Google is expanding AI Overviews in search across the US, but the rollout has created a direct question about consistency. The company is using generative AI to summarize information from the web while also warning websites against large-scale, low-value automated content.
The issue is not simply whether AI summaries are useful in theory. It is whether Google can show that its own AI-generated search results add enough value to avoid the same standard it applies to others.
The policy problem behind AI Overviews
Google recently introduced the Scaled Content policy to address generative AI spam. The policy threatens sanctions for sites that create large amounts of unoriginal content, including content made with generative AI tools, without adding value for users.
That standard creates an uncomfortable comparison with AI Overviews. Google is taking material from across the web, processing it through AI, and presenting a consolidated answer directly in search. If the result is genuinely useful, Google can argue that it adds value. If it is mostly a rewritten bundle of existing work, the case becomes harder.
The policy itself names practices that look close to the mechanics of AI search. It refers to "scraping feeds, search results, or other content to generate many pages (including through automated transformations like synonymizing, translating, or other obfuscation techniques)" and "stitching or combining content from different web pages without adding value." Those descriptions matter because they focus on process and outcome, not only on who is doing the publishing.
Google has a built-in defense: value for users is difficult to measure objectively. A summary can save time, reduce friction, and answer a question quickly. But the same summary can also compress other people's work into a result that keeps users away from the original pages.
Publishers and users see different risks
Reactions in social and editorial media suggest that many people are not convinced that AI Overviews are currently delivering enough value. Publishers have complained about the alleged theft of their content. Users have reported absurd answers and, more troubling, tiny errors that may be hard to notice.
That distinction is important. A clearly absurd answer is easy to mock and easy to reject. A small error in an otherwise confident AI result can be more dangerous because readers may not spot it at all.
The source article also points to wrong answers in a medical context, where responsibility is unclear. That is a serious concern because search is often used when people are trying to understand sensitive or consequential information. If an AI answer appears at the top of the page, users may treat it as a finished answer rather than a starting point.
The broader list of concerns includes several separate issues:
- using unlicensed material to train AI
- AI-assisted rewriting of third-party content for its own profit
- wrong answers even in a medical context
- unclear responsibility when AI results fail
- massive disruption to the Internet content ecosystem and the business models of hundreds of thousands of companies
These concerns are connected by one basic shift. Search once pointed users outward to the wider web. AI Overviews can keep the answer inside Google’s results page.
The traffic contradiction
Google CEO Sundar Pichai has said that overall search usage is increasing and that Google will prioritize approaches that drive traffic to websites. The criticism is that these claims have not been paired with numbers or concrete measures.
The tension is built into the product. AI search gives users comprehensive information directly in the results. If that information is enough, the user has less reason to visit the original website. Google can say it wants to send traffic to publishers, but the product design points in another direction.
That is why the rollout is being viewed as more than a product update. It changes the relationship between search engines, publishers, and users. Websites provide the material that makes search useful. If the search page increasingly absorbs that material, the incentive to publish original work may weaken.
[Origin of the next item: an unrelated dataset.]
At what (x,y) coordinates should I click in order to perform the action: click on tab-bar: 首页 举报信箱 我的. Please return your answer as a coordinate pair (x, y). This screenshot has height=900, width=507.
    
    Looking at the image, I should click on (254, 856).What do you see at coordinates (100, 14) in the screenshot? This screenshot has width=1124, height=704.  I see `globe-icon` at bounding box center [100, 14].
The source article frames this as a threat to the diversity of the human-made World Wide Web. That is a broad claim, but it follows from a simple dependency: search needs independent pages to index, summarize, and rank. If the business models behind those pages are weakened, the web Google relies on may become less diverse.
Why the EU matters
The rollout is also notable because Google is testing AI search results worldwide, but not in the EU. The source links this to the fact that the EU is already closely monitoring Microsoft due to misinformation generated by its Bing chatbot.
Google’s market power makes that comparison especially significant. If Microsoft’s Bing chatbot is already under close attention, the same kind of AI-generated misinformation in Google search could raise even larger questions.
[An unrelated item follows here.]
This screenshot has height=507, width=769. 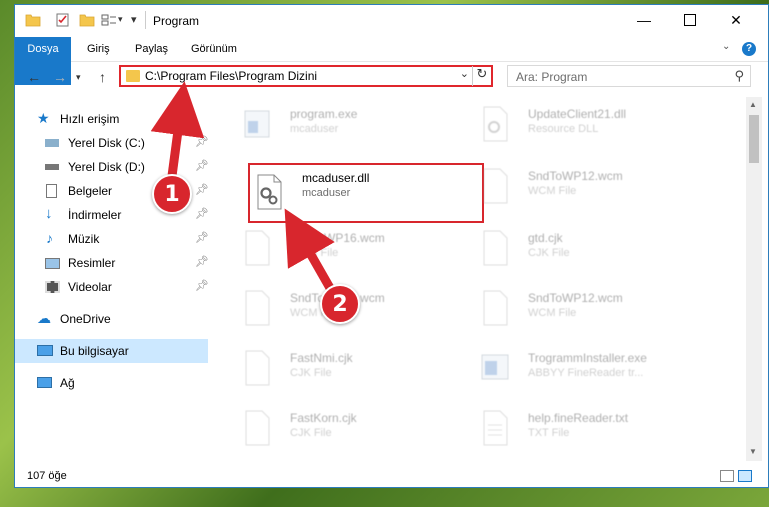 I want to click on step-badge-1: 1, so click(x=172, y=194). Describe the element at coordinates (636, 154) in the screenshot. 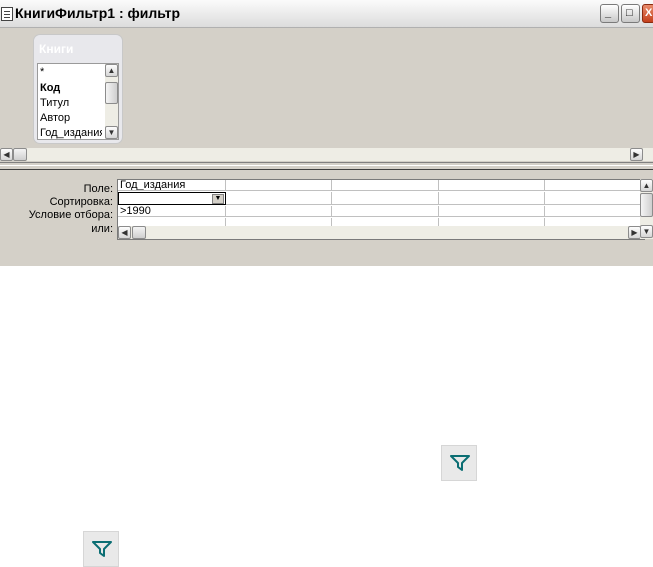

I see `scroll-right-icon: ▶` at that location.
The timeline also matters. The flaws described in the source have been evident since its first rollout in May 2023. That raises the question of why a product with known problems can be expanded to millions of people while the underlying accountability issues remain unresolved.
What users are really deciding
The debate over AI Overviews is not only about one Google feature. It is about what search should do. A search engine can guide users to sources, or it can try to become the answer layer itself.
For users, the immediate trade-off is convenience versus verification. AI summaries may reduce the need to click through several pages. But they also make it easier to accept a synthesized answer without seeing the original reporting, context, or source material behind it.
For publishers, the risk is more direct. If their work is used to generate answers that reduce visits to their sites, their business models become harder to sustain. That is why the charge of double standards is powerful: Google is asking others to avoid scaled, unoriginal, low-value content while deploying an AI system that critics say may operate in similar territory.
The central test is therefore straightforward. Google must show that AI Overviews add clear value for users without undermining the web content ecosystem that makes search possible. Until then, the feature will remain a visible example of the gap between Google’s rules for publishers and Google’s rules for itself.